Find \max xy^3z^7 where x+y+z=1

As a brief introduction, 'problem of the day' posts will be about mathematical thinking (problem-solving and proofs). The questions and solutions are extracted from online sources. I will add alternative solutions and mention something interesting about the problems if I can.

Today's problem:

Find the maximum of xy^3z^7 with non-negative real numbers in the plane x+y+z=1.



We make use of AM-GM inequality: 1=x+y+z=x+\frac{1}{3}y+\frac{1}{3}y+\frac{1}{3}y+\frac{1}{7}z+\cdots+\frac{1}{7}z\geq 11 \sqrt[11]{x(\frac{1}{3}y)^3(\frac{1}{7}z)^7}.
To obtain the maximum, we want to find x,y,z for the equality case. Namely, x=\dfrac{1}{3}y=\dfrac{1}{7}z=\dfrac{1}{11}. We thus have the maximum xy^3z^7=\dfrac{3^3 7^7}{11^{11}}.

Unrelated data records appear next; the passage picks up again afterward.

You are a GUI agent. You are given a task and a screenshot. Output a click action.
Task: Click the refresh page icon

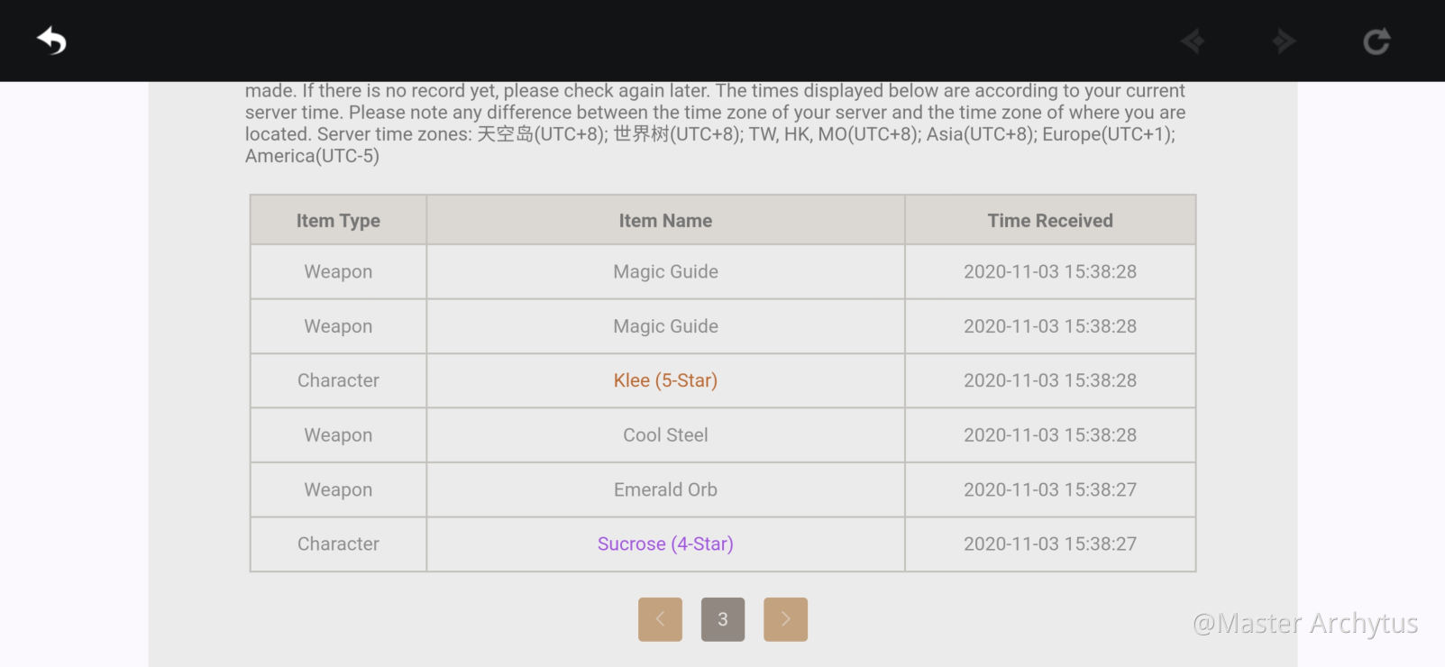[1376, 41]
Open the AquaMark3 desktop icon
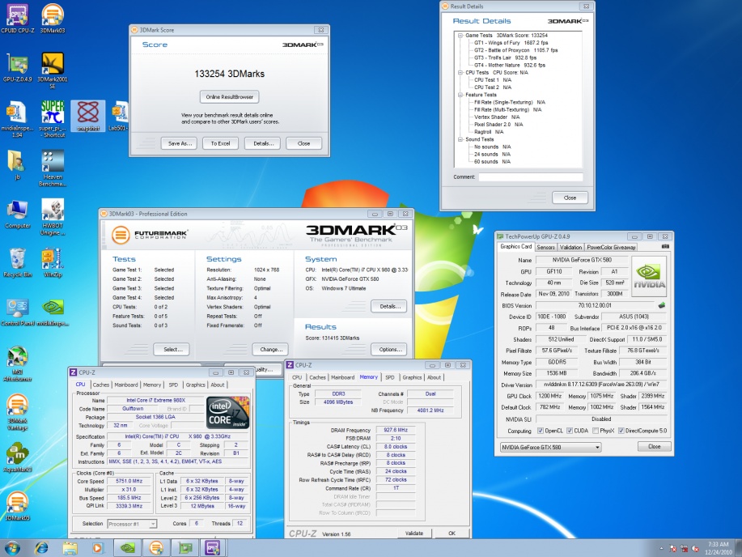 pyautogui.click(x=18, y=454)
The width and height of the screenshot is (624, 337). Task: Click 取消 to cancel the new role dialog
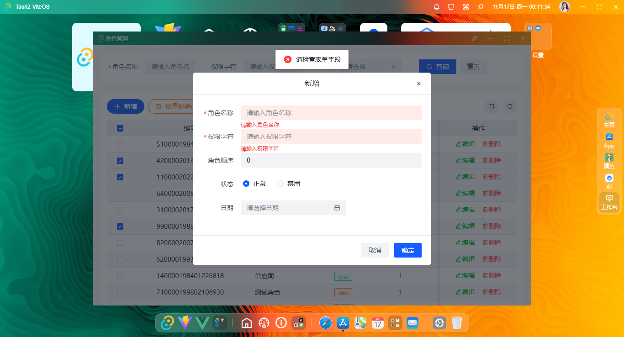[x=375, y=250]

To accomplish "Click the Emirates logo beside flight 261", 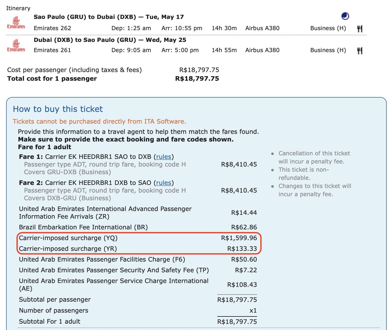I will [16, 45].
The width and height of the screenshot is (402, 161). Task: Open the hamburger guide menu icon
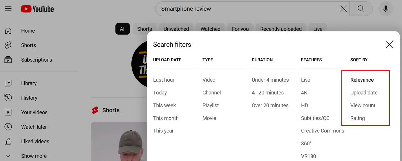point(8,9)
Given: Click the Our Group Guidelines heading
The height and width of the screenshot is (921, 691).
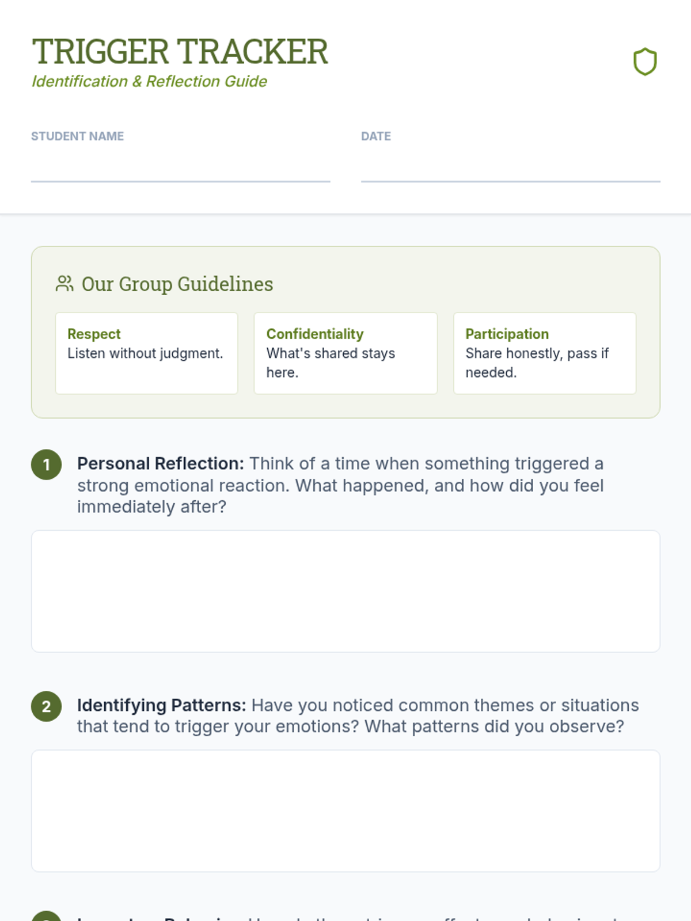Looking at the screenshot, I should click(177, 284).
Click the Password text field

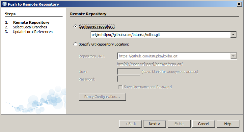tap(129, 79)
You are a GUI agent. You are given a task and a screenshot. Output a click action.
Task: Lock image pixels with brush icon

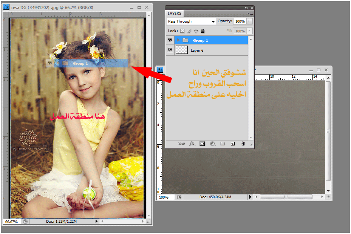tap(189, 31)
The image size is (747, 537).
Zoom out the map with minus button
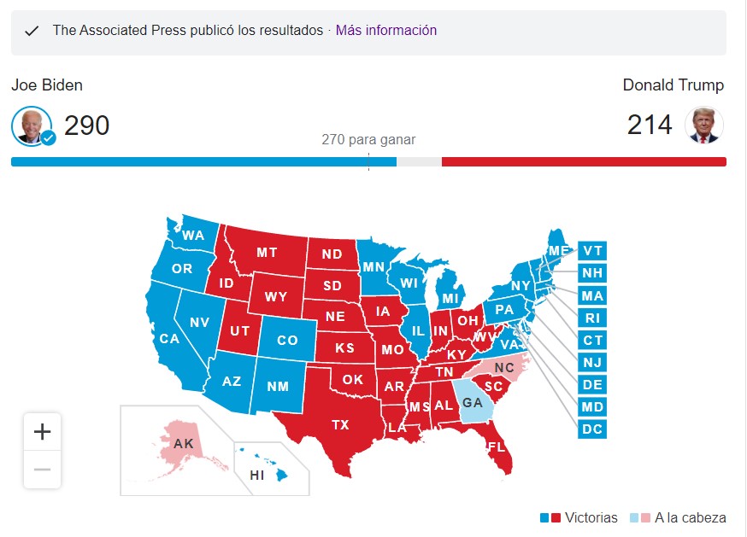coord(43,470)
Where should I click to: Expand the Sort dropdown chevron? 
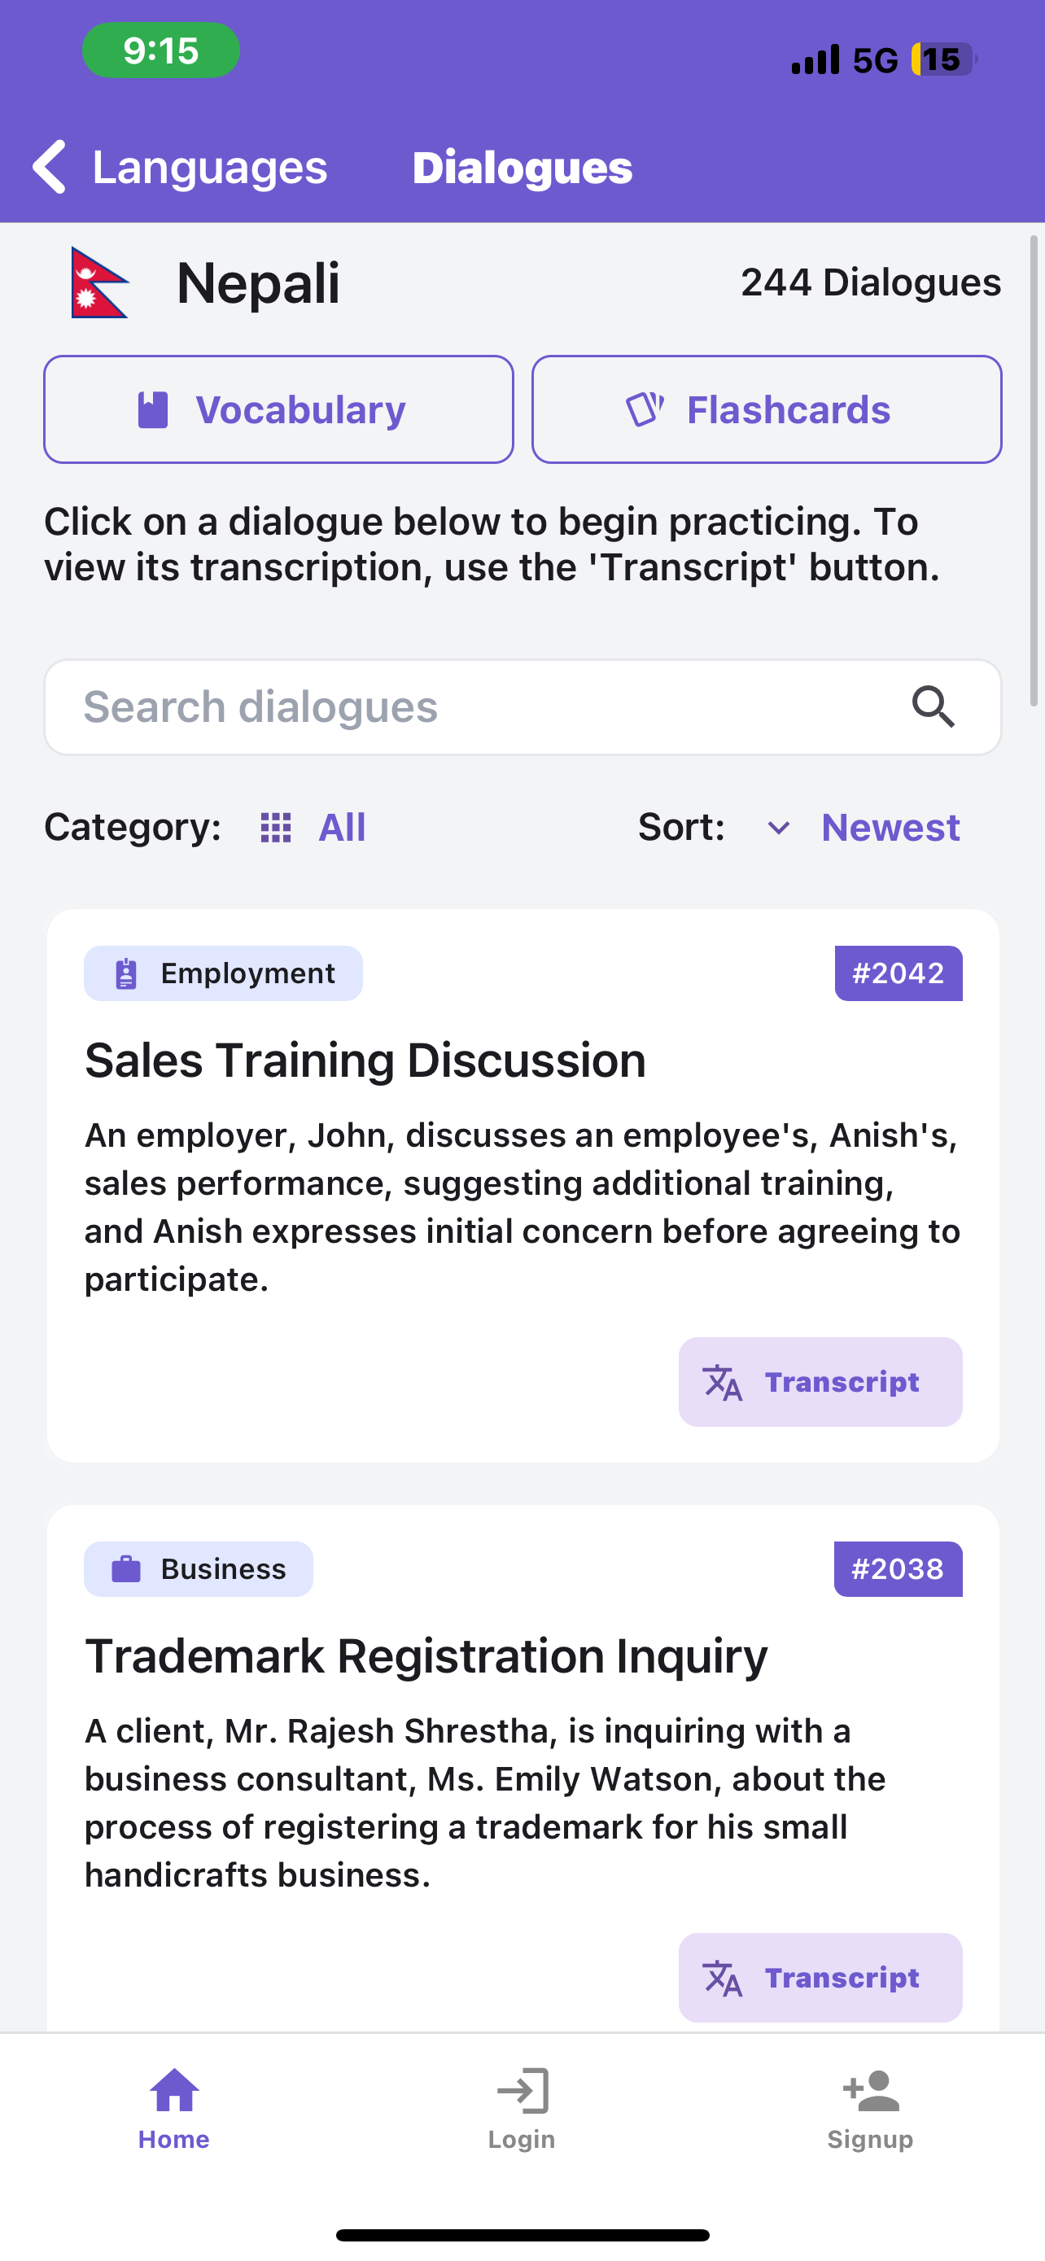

Alternatively, we can use lagrange multiplier since this is an optimisation problem with a constraint. Let F(x,y,z,\lambda)=xy^3z^7-\lambda(x+y+z-1). Then, we have a system of equations \begin{cases}F_x=y^3z^7-\lambda=0\\F_y=3xy^2z^7-\lambda=0\\F_z=7xy^3z^6-\lambda=0\\ x+y+z=1.\end{cases}
From the first three equations, we know y=3x,z=7x. Therefore, substituting them into the last equation, we have x+3x+7x=1 and thus x=\dfrac{1}{11},y=\dfrac{3}{11},z=\dfrac{7}{11}.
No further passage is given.